====== DATA PROVIDED ======
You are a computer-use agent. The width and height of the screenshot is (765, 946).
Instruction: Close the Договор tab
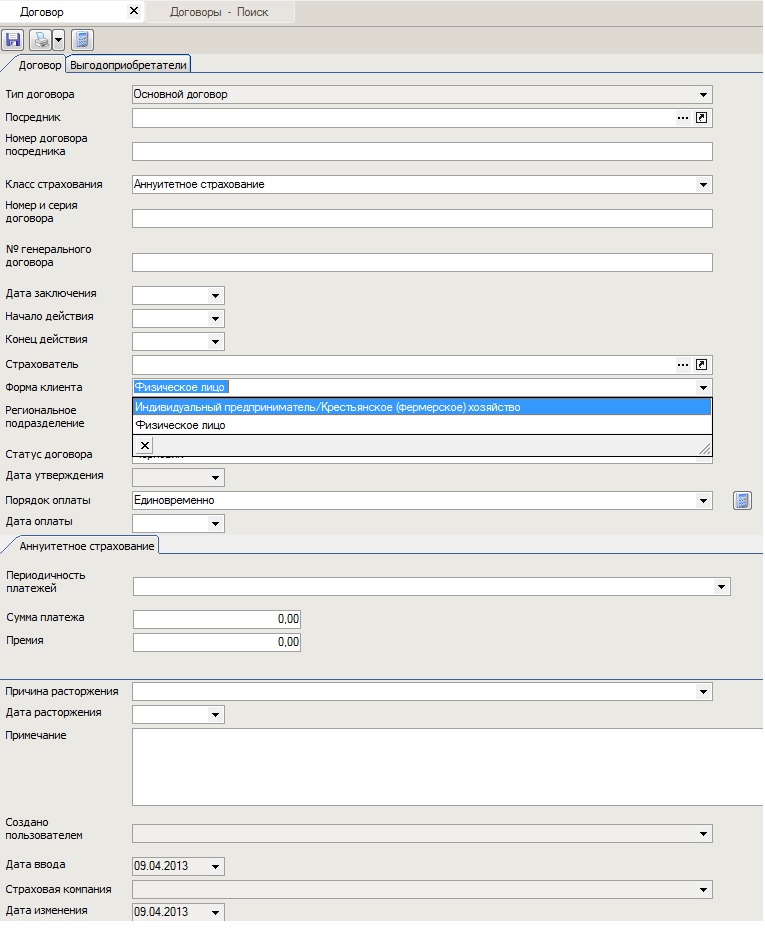click(134, 11)
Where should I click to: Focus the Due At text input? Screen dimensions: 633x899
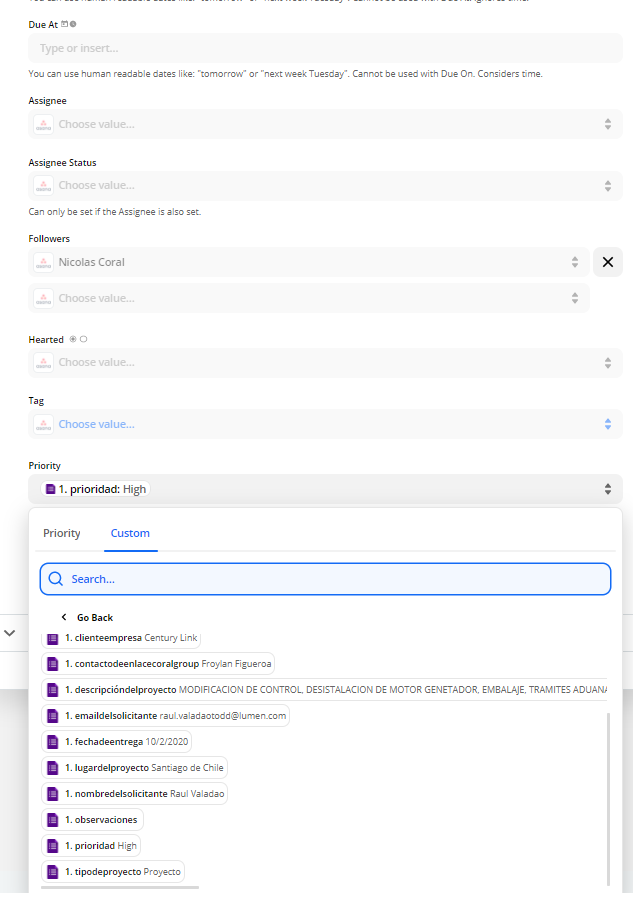325,48
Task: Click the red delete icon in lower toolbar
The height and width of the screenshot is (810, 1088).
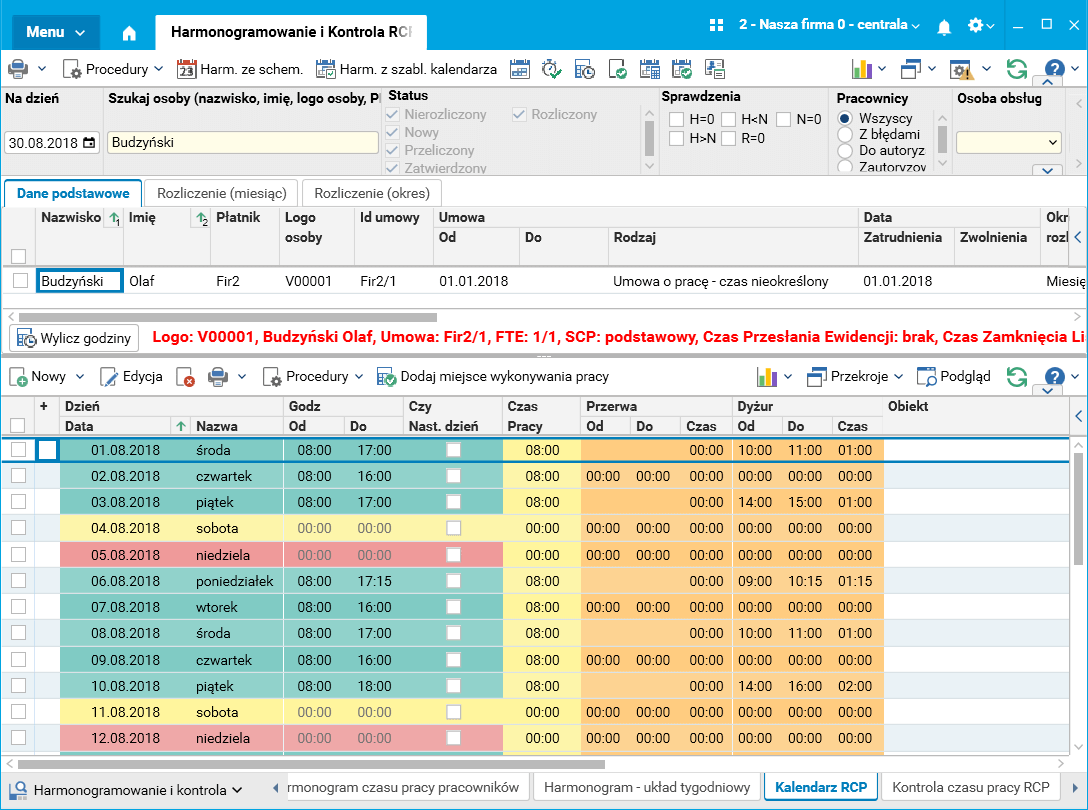Action: (185, 377)
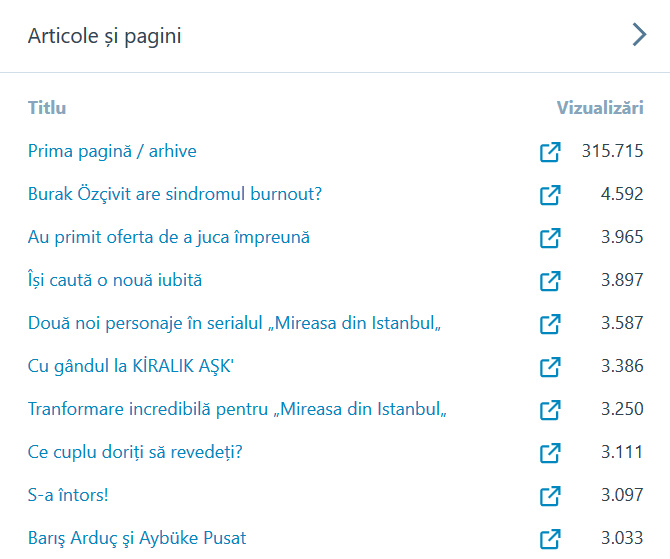This screenshot has height=559, width=670.
Task: Click external link icon for Ce cuplu doriți
Action: [x=550, y=453]
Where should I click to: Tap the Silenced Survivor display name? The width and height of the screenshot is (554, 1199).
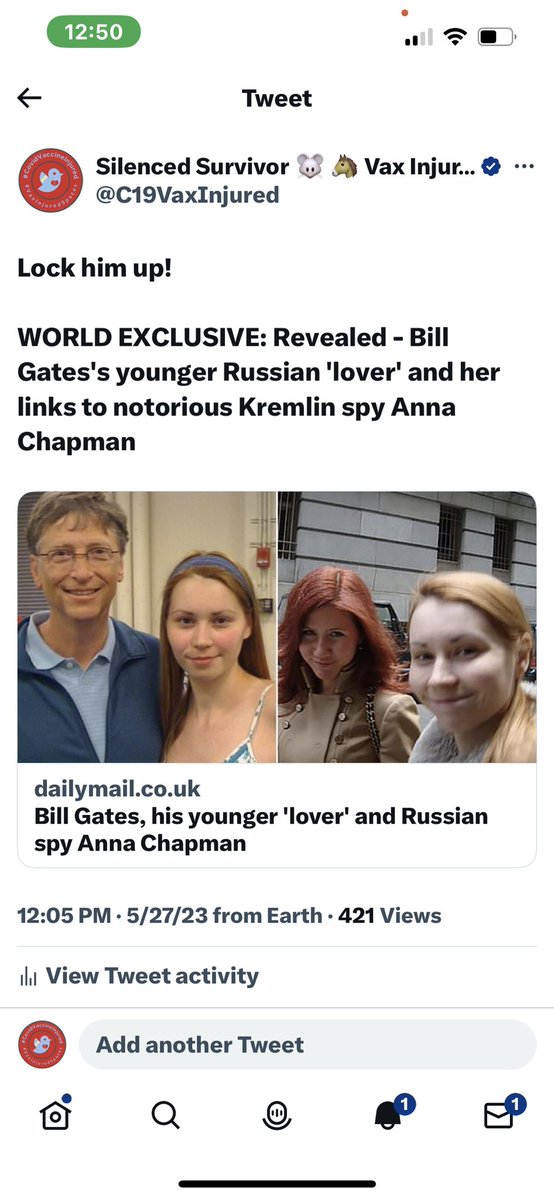point(192,166)
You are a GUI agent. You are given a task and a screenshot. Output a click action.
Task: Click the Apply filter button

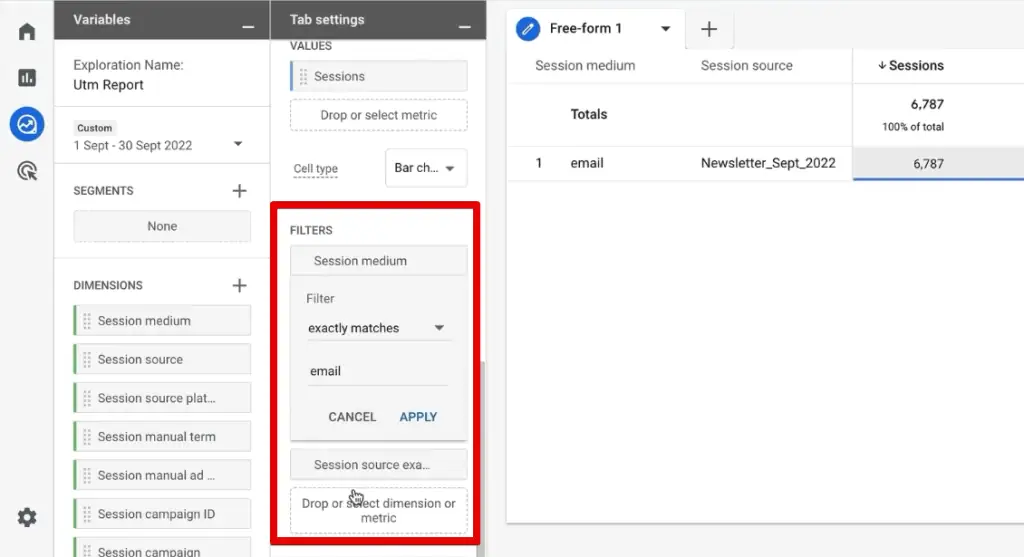pyautogui.click(x=418, y=417)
======
EXERCISE OBJECTIVE> All entries should be restated word for word; no images belong in the copy.

SOLUTION>
You are a computer-use agent. The width and height of the screenshot is (765, 946).
Instruction: Close the Договор tab
click(134, 11)
Where should I click to: Focus the Due At text input? Screen dimensions: 633x899
325,48
Task: Click the red delete icon in lower toolbar
The height and width of the screenshot is (810, 1088).
Action: (185, 377)
This screenshot has height=559, width=670.
Task: Click external link icon for Ce cuplu doriți
Action: [x=550, y=453]
Where should I click to: Tap the Silenced Survivor display name? The width and height of the screenshot is (554, 1199).
point(192,166)
You are a GUI agent. You are given a task and a screenshot. Output a click action.
Task: Click the Apply filter button

pyautogui.click(x=418, y=417)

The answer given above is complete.